El fin del sexenio de López Obrador sumido en una imparable ola de violencia, de abierta impunidad para los corruptos de casa y una exacerbada polarización está resultando caótico justo cuando se toca a la puerta de la elección del próximo 2 de junio.

La estabilidad política, la cohesión social y el funcionamiento del gobierno están en un momento sumamente frágil y delicado. Los diferentes actores políticos están intensificando sus enfrentamientos lo que dificulta la búsqueda de rutas donde prive la cordura y la urgente necesidad de distender un enrarecido ambiente.

El jefe del Estado mexicano que prometió una República amorosa para millones de ciudadanos termina su mandato gobernando para unos cuantos, relegando e insultando al resto de los mexicanos.

Su error de generalizar haciendo afirmaciones amplias y concluyentes basándose en una cantidad limitada de evidencia o en sus maníacas experiencias particulares lo llevaron al abuso del poder presidencial. Enfurecido por la manifestación pacífica de millones de mexicanos en la marea rosa empujó a la Sra. Taddei, cabeza del árbitro electoral, a exhortar a no usar el color rosa distintivo del INE. La falta de sentido lógico y de coherencia dibuja el cuadro absurdo de una imparcialidad y sumisión ante lo que molesta al presidente que ha perdido la brújula y el sentido de su investidura ante el crecimiento de una oposición y del agravio ciudadano aplastado por fracasos en materia de seguridad, entre otros.

Hay una inquietud latente en los ánimos sociales, empresariales y políticos. La construcción de una narrativa de fraude y/o de golpe blando no abona a la certeza (post)electoral que México necesita proyectar al mundo en estos tiempos aciagos domésticos y geopolíticos. El fantasma de un resultado adverso en las urnas ronda al interior de la burbuja del poder. La intromisión del crimen organizado —que pretende cogobernar seis años más— es una realidad inocultable.

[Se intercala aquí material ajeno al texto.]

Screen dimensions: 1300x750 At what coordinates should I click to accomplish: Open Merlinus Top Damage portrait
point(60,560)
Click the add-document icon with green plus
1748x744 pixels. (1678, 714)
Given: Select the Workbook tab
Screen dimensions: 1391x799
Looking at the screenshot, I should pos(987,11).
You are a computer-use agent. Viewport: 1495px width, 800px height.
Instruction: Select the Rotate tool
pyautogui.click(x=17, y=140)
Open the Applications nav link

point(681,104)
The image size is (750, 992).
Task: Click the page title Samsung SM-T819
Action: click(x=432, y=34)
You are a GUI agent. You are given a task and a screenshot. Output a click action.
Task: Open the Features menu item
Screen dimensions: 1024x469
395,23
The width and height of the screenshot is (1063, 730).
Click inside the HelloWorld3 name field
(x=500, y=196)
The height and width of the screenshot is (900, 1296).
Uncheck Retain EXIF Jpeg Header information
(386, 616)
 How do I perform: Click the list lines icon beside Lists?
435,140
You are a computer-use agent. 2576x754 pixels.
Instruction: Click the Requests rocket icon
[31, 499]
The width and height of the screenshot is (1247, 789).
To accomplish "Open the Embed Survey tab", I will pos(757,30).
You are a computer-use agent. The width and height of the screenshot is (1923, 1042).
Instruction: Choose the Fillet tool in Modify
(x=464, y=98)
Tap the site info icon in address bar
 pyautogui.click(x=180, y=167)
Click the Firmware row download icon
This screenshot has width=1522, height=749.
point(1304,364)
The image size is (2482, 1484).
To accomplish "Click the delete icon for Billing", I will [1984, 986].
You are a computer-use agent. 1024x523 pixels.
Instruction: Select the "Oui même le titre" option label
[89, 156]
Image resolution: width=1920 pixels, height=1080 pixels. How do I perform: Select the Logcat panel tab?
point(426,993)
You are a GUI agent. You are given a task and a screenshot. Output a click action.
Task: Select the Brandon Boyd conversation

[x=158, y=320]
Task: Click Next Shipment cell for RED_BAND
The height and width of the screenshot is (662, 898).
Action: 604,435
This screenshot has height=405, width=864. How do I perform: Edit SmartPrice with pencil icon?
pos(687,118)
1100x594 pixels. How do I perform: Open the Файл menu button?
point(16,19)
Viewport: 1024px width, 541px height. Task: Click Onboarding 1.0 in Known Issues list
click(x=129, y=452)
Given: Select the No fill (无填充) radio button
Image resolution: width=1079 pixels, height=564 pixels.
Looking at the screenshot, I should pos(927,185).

Los asesinatos, ajustes de cuentas, violencia y amenazas contra decenas de candidatos/as sin importar el color partidista debería ser una alarma en los equipos de ambas candidatas a la presidencia. Es evidente que a López Obrador no le ocupa ni preocupa lo que consolida la percepción de tolerancia a los intereses electorales del crimen organizado.

La prospectiva para prever diferentes escenarios después de los resultados electorales debe estar ya en mesas para la anticipación de varias posibilidades, decisiones estratégicas y sus consecuencias. Una (previsible) jornada violenta, un árbitro débil, incertidumbre en los datos y la descalificación del proceso ocasionará otro tipo de movilizaciones ciudadanas que son de pronóstico reservado.

La próxima presidenta tiene el enorme desafío de garantizar en todos los niveles una transición ordenada, responsable, estructurada y sin interrupciones significativas. Tarea que hoy entre el estruendo de los tambores de guerra, el zumbido de las balas y un Ejecutivo creyente de un pensamiento único, el suyo, se ve difícil y lejana.

Lamentable para México donde millones de votantes apostaron aquel 2018 por un gobierno que no robara, no mintiera y no traicionara.

El desastre y caos en el que se ahoga el país azuzando además a grupos de choque para una clarísima desestabilización social, arrojan que el resultado futuro es altamente incierto y presenta un riesgo significativo de más complicaciones y deterioro.

Dudas que flotan. ¿Quién(es) se beneficia(n) y, si se subestima el ánimo ciudadano, ¿qué puede salir mal?